• Extracted data:
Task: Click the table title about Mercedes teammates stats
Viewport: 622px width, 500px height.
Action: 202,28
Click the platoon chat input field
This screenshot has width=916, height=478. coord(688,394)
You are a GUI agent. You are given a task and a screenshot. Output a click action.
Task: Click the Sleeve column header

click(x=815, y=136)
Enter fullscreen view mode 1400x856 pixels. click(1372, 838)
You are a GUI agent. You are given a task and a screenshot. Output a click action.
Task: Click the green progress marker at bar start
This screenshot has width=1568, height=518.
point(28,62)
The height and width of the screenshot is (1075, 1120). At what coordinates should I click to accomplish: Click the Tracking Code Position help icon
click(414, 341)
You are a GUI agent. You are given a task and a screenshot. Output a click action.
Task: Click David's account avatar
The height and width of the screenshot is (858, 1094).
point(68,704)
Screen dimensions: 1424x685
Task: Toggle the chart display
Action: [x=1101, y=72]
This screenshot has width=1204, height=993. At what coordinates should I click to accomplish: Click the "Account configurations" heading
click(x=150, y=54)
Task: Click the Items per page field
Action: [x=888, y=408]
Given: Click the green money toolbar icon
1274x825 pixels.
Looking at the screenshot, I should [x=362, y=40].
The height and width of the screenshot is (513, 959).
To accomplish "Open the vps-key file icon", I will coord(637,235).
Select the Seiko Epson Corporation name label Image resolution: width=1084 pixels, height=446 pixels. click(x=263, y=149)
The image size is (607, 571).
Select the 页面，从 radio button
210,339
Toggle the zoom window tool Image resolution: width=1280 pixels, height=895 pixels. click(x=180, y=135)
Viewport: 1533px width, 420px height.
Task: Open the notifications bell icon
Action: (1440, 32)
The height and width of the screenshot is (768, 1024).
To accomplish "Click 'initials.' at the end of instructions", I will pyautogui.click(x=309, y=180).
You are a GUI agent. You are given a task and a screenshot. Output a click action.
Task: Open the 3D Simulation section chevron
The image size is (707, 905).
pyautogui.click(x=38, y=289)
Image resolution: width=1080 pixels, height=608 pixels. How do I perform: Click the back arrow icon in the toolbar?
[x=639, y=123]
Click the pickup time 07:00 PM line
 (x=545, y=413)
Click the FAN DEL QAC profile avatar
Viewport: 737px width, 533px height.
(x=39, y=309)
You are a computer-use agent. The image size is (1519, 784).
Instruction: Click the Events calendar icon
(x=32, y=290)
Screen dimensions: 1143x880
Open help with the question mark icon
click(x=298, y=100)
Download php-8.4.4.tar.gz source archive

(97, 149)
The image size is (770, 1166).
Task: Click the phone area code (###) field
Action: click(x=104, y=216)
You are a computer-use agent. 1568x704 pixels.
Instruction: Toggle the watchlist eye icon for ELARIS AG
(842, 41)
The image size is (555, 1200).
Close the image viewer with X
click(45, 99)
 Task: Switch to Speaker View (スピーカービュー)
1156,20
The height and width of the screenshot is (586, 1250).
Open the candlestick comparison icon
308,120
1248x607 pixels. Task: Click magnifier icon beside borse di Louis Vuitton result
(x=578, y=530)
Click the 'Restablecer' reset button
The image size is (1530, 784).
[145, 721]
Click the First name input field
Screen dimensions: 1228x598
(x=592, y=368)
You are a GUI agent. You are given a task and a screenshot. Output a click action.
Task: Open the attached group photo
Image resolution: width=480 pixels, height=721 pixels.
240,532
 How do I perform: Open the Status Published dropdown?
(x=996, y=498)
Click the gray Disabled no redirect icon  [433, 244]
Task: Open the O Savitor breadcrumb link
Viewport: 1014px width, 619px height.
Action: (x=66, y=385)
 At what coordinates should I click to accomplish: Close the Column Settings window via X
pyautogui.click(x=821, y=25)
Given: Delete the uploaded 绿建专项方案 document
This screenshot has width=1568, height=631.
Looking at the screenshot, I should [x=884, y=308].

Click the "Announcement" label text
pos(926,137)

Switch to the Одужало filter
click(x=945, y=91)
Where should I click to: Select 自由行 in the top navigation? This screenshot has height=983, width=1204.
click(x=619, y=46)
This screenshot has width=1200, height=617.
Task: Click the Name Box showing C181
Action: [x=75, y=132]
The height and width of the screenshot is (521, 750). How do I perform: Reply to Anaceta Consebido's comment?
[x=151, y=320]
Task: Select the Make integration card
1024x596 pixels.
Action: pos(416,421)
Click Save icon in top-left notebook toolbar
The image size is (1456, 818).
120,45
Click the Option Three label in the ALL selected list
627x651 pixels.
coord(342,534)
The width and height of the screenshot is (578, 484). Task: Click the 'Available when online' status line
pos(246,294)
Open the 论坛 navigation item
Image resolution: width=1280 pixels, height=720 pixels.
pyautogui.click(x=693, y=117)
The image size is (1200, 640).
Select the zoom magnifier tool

• Work item: Could you return exactly the stretch of the data above that starts at the line with "Toggle the zoom" and ends at the line with "Click the First name input field", both lines included?

• Your solution:
Toggle the zoom window tool Image resolution: width=1280 pixels, height=895 pixels. click(x=180, y=135)
Viewport: 1533px width, 420px height.
Task: Open the notifications bell icon
Action: (1440, 32)
The height and width of the screenshot is (768, 1024).
To accomplish "Click 'initials.' at the end of instructions", I will pyautogui.click(x=309, y=180).
You are a GUI agent. You are given a task and a screenshot. Output a click action.
Task: Open the 3D Simulation section chevron
The image size is (707, 905).
pyautogui.click(x=38, y=289)
Image resolution: width=1080 pixels, height=608 pixels. How do I perform: Click the back arrow icon in the toolbar?
[x=639, y=123]
Click the pickup time 07:00 PM line
 (x=545, y=413)
Click the FAN DEL QAC profile avatar
Viewport: 737px width, 533px height.
(x=39, y=309)
You are a computer-use agent. The image size is (1519, 784).
Instruction: Click the Events calendar icon
(x=32, y=290)
Screen dimensions: 1143x880
Open help with the question mark icon
click(x=298, y=100)
Download php-8.4.4.tar.gz source archive

(97, 149)
The image size is (770, 1166).
Task: Click the phone area code (###) field
Action: click(x=104, y=216)
You are a computer-use agent. 1568x704 pixels.
Instruction: Toggle the watchlist eye icon for ELARIS AG
(842, 41)
The image size is (555, 1200).
Close the image viewer with X
click(45, 99)
 Task: Switch to Speaker View (スピーカービュー)
1156,20
The height and width of the screenshot is (586, 1250).
Open the candlestick comparison icon
308,120
1248x607 pixels. Task: Click magnifier icon beside borse di Louis Vuitton result
(x=578, y=530)
Click the 'Restablecer' reset button
The image size is (1530, 784).
[145, 721]
Click the First name input field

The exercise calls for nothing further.